Una encuesta realizada por el portal Universia, en 2008, a 560 estudiantes de diferentes carreras e instituciones reveló que “un 24 % dijo haber realizado un trabajo para otra persona, un 29 % presentó trabajos ajenos de cursos anteriores, un 35 % ha compuesto íntegramente un trabajo a partir de fragmentos extraídos de sitios web, y un 27 % inventó o falseó datos”.
De otro lado, el informe realizado por Turnitin, una de las empresas desarrolladoras de software para la detección de plagio más populares en el mundo, indicó que, entre julio de 2013 y junio de 2014, el índice de plagio en educación secundaria y superior en América Latina en países como México, Brasil, Perú y Colombia fue del 12 %, en un total de 196.691 trabajos analizados, mientras que en países como el Reino Unido este porcentaje tiende a disminuir (7 %).

De otro lado, la experta señala que en el análisis de los factores que inciden en esta problemática no se debe desconocer el entorno: en una sociedad que padece altos índices de corrupción llegan a naturalizarse las conductas que van en contra de la ética y la transparencia.

“Infortunadamente, se subvalora el reconocimiento de lo intelectual; en el inconsciente colectivo colombiano existe el imaginario de que mientras más fácil y rápido se consiga algo mucho mejor, en un triste culto a la mediocridad, mientras que a aquel que se esfuerza y se toma un poco más de trabajo se le ve como tonto o rezagado”, asegura.

Desde su perspectiva, la postura que deben asumir las universidades como escenarios académicos cuyo propósito fundamental es formar ciudadanos ‘respetuosos del derecho del otro’, es abordar el tema de la propiedad intelectual desde un enfoque preventivo y propositivo, de manera que a los estudiantes se les informe y se les haga ver qué significa apropiarse del trabajo de otros, por qué no es ético y por qué constituye una falta.

Campañas y acciones de este tipo pueden disminuir el riesgo de que un estudiante caiga en esta práctica por desconocimiento y por pensar que es ‘normal’, una de las causas más frecuentes en el ámbito universitario. También puede evitar que se vea enfrentado a un proceso disciplinario que, en el peor de los casos, puede terminar en expulsión y que no refleja la esencia de instituciones comprometidas con la formación de ciudadanos íntegros.

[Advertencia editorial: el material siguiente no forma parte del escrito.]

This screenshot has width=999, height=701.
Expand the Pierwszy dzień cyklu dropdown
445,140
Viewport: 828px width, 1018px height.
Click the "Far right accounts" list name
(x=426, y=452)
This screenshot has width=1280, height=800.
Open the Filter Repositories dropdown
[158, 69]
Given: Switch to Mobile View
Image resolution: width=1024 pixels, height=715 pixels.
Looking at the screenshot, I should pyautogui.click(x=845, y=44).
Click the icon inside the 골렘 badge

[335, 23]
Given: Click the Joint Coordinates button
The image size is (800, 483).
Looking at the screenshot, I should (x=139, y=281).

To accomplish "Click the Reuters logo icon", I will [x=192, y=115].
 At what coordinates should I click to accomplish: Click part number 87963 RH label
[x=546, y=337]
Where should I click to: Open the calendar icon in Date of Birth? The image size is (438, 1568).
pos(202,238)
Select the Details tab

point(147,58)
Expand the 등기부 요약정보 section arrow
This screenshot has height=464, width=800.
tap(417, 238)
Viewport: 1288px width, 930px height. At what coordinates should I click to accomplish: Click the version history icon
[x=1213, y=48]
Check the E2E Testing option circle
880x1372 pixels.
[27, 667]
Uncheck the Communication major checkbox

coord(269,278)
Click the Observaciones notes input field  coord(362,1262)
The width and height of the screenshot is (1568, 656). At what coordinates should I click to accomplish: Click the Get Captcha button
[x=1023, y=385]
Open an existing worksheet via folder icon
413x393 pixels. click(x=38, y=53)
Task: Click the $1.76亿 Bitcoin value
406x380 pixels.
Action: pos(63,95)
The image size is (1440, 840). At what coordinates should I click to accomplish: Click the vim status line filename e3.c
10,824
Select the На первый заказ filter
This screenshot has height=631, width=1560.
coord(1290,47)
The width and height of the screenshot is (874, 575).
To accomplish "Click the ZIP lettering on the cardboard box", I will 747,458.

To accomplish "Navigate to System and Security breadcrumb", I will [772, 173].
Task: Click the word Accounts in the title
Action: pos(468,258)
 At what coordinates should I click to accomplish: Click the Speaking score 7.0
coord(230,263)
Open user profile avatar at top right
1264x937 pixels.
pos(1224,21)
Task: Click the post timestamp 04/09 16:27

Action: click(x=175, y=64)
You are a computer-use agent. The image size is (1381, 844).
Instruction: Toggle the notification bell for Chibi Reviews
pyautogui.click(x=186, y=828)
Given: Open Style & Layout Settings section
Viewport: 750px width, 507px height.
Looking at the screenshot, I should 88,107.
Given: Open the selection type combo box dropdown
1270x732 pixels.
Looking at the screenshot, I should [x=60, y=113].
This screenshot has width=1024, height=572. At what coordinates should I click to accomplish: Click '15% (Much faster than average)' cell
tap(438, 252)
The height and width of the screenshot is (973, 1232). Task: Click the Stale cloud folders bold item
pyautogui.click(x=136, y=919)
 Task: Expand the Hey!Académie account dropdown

Sin embargo, y en virtud del principio de autonomía, cada institución puede establecer las acciones a seguir en estos casos y considerar aspectos como la intencionalidad o la reincidencia y hacer un acompañamiento al estudiante, lo cual no implica desconocer el marco legal vigente, que contempla, en el campo del Derecho Penal, sanciones de 4 a 8 años de prisión y multas de entre 20 y 1.000 salarios mínimos para las acciones de ‘violación’ y ‘defraudación’ de los derechos morales y patrimoniales de autor (Título VIII del Código Penal).

En Colombia, el marco legal que protege a los autores y sus obras está conformado por la Decisión Andina 351 de 1993, la Ley 23 de 1982, la Ley 44 de 1993, que busca armonizar las dos primeras normas, y el Decreto 1066 de 2015, cuya naturaleza es compilatoria; a estas se suman los convenios de Berna y Roma, y tratados internacionales. Todos hacen una diferenciación entre los derechos morales, los derechos patrimoniales y los derechos conexos, así como la protección a diferentes clases de obras y los titulares de los correspondientes derechos.

El derecho de autor, un derecho humano

En nuestro país, la protección de la propiedad intelectual se divide en dos ramas. De un lado, está la propiedad industrial, que abarca nuevas creaciones: patentes y lo relacionado con signos distintivos (marcas y todo aquello que pueda diferenciar a un empresario de su competencia); y de otro lado, el derecho de autor, que protege toda obra artística, científica o literaria, o nuevas formas como el software, en una doble dimensión: derechos morales y patrimoniales.

“Sin embargo, el derecho a recibir protección como autor va mucho  más allá, es un derecho inherente al ser humano que reside en la capacidad misma de crear, y está contemplado como tal en el artículo 27 de la Declaración Universal de los Derechos Humanos”, subraya la docente María Cristina Cabra.

Este derecho nace en el momento mismo en que se crea la obra, así ésta no sea registrada, y comprende, en primer lugar, los derechos morales, que protegen de manera indefinida la relación existente entre el autor y su obra, son inalienables, intransferibles e irrenunciables, y en virtud de ellos el autor puede decidir la divulgación, modificación o ineditud de su obra, así como exigir el reconocimiento explícito de su paternidad.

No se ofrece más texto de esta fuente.